Küstenschutz in Spanien: Die Kleinen müssen bluten

Ein neues Gesetz soll Spaniens Klippen und Strände schützen. Es nützt den großen Hoteliers und benachteiligt die Privatbesitzer.

Hauptsache, die Mallorca-Touristen bekommen ihre Hotels. Bild: dpa

MADRID taz | Unterschiedlicher könnten die Szenen nicht sein. Während im südspanischen Nationalpark Cabo de Gata die Betreiber des Hotels Azata del Sol allen Grund zum Feiern haben, macht sich in Denia an der ostspanischen Mittelmeerküste Sorge breit. Das Hotel darf weitergebaut werden, obwohl es keine 25 Meter vom Meer entfernt errichtet wird. So beschloss es das Oberste Gericht der südspanischen Region Andalusien. In Denia droht Hunderten von Häusern der Abriss. Sie stehen knapp hundert Meter vom Meer entfernt. Zu nahe.

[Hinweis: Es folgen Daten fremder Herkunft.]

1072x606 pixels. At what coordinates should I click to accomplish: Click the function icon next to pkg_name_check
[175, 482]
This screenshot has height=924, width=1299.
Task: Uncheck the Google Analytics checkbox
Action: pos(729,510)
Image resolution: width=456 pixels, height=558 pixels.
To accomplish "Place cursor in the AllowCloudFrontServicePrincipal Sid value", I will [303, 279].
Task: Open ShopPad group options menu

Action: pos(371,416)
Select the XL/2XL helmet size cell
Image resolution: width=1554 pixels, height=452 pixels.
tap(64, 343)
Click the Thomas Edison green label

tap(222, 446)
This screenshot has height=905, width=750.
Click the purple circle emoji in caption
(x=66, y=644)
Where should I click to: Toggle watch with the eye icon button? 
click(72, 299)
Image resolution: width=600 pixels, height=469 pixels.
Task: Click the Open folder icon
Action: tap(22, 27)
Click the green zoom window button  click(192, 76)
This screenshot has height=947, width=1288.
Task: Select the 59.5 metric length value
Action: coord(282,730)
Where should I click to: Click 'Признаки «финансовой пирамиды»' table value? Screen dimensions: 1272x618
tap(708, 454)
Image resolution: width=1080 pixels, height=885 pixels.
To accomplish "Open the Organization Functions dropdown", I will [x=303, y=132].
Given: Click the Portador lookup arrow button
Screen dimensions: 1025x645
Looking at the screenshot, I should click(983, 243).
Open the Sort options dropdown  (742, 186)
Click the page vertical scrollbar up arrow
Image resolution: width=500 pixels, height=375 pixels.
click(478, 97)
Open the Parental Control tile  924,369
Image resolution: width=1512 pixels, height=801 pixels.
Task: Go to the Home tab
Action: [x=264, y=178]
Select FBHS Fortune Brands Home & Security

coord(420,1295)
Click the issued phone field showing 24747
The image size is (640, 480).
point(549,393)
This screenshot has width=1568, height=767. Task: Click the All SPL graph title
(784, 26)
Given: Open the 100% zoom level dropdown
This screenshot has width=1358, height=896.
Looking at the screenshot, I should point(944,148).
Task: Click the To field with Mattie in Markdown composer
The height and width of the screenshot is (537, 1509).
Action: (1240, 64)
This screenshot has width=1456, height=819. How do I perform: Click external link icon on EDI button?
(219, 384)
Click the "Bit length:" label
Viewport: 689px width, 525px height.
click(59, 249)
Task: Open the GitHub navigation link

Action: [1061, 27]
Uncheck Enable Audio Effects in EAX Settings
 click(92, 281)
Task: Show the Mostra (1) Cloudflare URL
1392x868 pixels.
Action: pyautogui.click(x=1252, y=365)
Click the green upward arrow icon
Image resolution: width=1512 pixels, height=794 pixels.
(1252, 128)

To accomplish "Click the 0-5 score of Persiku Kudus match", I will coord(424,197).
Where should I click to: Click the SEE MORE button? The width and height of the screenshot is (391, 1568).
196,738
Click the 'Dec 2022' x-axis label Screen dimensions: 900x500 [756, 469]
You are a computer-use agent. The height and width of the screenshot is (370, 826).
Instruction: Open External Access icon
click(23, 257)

„Zwei Jahre nach der Reform des Gesetzes zum Küstenschutz bestätigen sich unsere Befürchtungen“, erklärt die Sprecherin der Umweltschutzorganisation Greenpeace, Pilar Marcos. „Mit dem Gesetz in der Hand werden die Großen geschützt und die Kleinen verfolgt“, sagt die Verantwortliche für den Schutz der Ozeane. Greenpeace kritisierte die Reform des Gesetzes zum Schutz der Küste, die die konservative Regierung im Mai 2013 erließ, von Anfang an. „Wer politische Unterstützung erhält, kann mit positiven Entscheidungen rechnen“, weiß Marcos zu berichten.

Eigentlich sind die ersten einhundert Meter Küste geschützt, gemessen von der Linie an, die das Wasser bei Unwettern erreicht. Dieser Streifen darf nicht bebaut werden. Doch es gibt eine lange Liste von Ausnahmen, die immer wieder dort greifen, wo Großinvestoren ihr Interesse anmelden.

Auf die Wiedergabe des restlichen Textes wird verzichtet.